Photochemically-enabled, post-translational production of C-terminal amides

Abstract

C-terminal α-amidated peptides are attractive therapeutic targets, but preparative methods to access amidated pharmaceuticals are limited both on lab and manufacturing-scale. Here we report a straightforward and scalable approach to the C-terminal α-amidation of peptides and proteins from cysteine-extended polypeptide precursors. This amidation protocol consists of three highly efficient steps: 1) selective cysteine thiol substitution with a photolabel, 2) photoinduced decarboxylative elimination and 3) enamide cleavage by simple acidolysis or inverse electron demand Diels-Alder reaction. We provide a blueprint for applying this protocol to the semi-recombinant production of therapeutically relevant targets where gram scale C-terminal α-amidation is achieved in a photoflow reactor on a recombinantly prepared peptide YY analogue and a GLP-1/amylin co-agonist precursor peptide. Robust performance of this reaction cascade in flow highlights the potential of this chemistry to enable amidated drug leads to enter development that would not be viable on commercial scale using existing technology.

Fig. 1. C-terminal α-amidation reactions.

a Enzymatic (PAM) mediated α-amidation of peptides containing a C-terminal glycine residue. b Biomimetic C-terminal α-amidation of peptides containing a C-terminal cysteine residue (this work). The two reaction pathways provide complementary routes for accessing C-terminal α-amides that proceed through a common enamide intermediate, which can be converted to the amide under acidic conditions (Path A) via the biosynthetic carbinolamide intermediate, or under neutral conditions via an IEDDA reaction with a tetrazine (Path B).

Fig. 2. Evaluation of reaction conditions and scope of the α-amidation with respect to the penultimate position.

a Generalized reaction scheme. b Yield of C-terminal α-amides obtained by substitution with bromomaleimide (Route A) or NBD-Cl (Route B), followed by enamide cleavage with acid (route C) or by IEDDA (Route D). *All yields were determined by extracted ion chromatography (XIC).^≠ X = A, and the Trp residue at the 2-position is substituted to Phe (IFTKDHEEVYEA-NH₂).

Fig. 3. Demonstration of scope of the amidation on pharmaceutically relevant amidated peptides.

All reactions were performed at a C-terminal cysteine-extended peptide concentration of 250 µM in 25 mM BisTris + 50 mM glycine buffer at pH 6.4. The choice of photolabel and enamide cleavage conditions are indicated by the letters following yields and correspond to the routes described in Fig. 2. *All yields were determined by extracted ion chromatography (XIC).

Fig. 4. C-terminal α-amidation of a peptide containing a backbone disulfide bond.

^*Yield was determined by extracted ion chromatography (XIC).

Fig. 5. Demonstration of gram scale photo amidation using recombinant starting material.

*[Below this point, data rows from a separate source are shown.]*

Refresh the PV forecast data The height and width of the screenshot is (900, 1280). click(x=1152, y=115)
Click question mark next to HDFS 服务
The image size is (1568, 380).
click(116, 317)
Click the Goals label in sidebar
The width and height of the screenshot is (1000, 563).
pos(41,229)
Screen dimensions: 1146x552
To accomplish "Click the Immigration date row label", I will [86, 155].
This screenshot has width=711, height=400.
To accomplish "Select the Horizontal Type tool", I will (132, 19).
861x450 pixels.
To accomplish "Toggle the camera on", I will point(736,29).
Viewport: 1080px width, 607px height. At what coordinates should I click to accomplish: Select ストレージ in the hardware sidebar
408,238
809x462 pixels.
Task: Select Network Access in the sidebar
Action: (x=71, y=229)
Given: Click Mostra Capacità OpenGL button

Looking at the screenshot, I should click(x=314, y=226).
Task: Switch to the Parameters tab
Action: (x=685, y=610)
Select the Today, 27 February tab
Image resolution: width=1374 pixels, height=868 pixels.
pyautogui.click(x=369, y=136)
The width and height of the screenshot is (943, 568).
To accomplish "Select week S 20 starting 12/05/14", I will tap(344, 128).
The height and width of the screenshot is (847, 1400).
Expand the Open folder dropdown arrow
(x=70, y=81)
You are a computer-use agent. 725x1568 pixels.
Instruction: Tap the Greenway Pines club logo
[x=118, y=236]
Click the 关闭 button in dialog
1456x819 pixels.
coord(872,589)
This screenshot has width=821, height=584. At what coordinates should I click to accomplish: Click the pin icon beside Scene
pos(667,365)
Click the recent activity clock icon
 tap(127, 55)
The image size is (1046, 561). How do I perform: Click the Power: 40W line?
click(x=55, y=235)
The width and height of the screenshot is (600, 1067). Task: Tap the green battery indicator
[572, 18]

a Multi-step synthesis of peptide YY analog 7 utilizing a photoflow reactor. b Streamlined multigram photoamidation process of a GLP1R-amylinR co-agonist precursor mimicking biopharmaceutical manufacturing conditions. Isolated recombinant disulfide backbone 8 was converted to amide 9 using an optimized photoamidation process protocol with both high chemical yield and high-volume yield.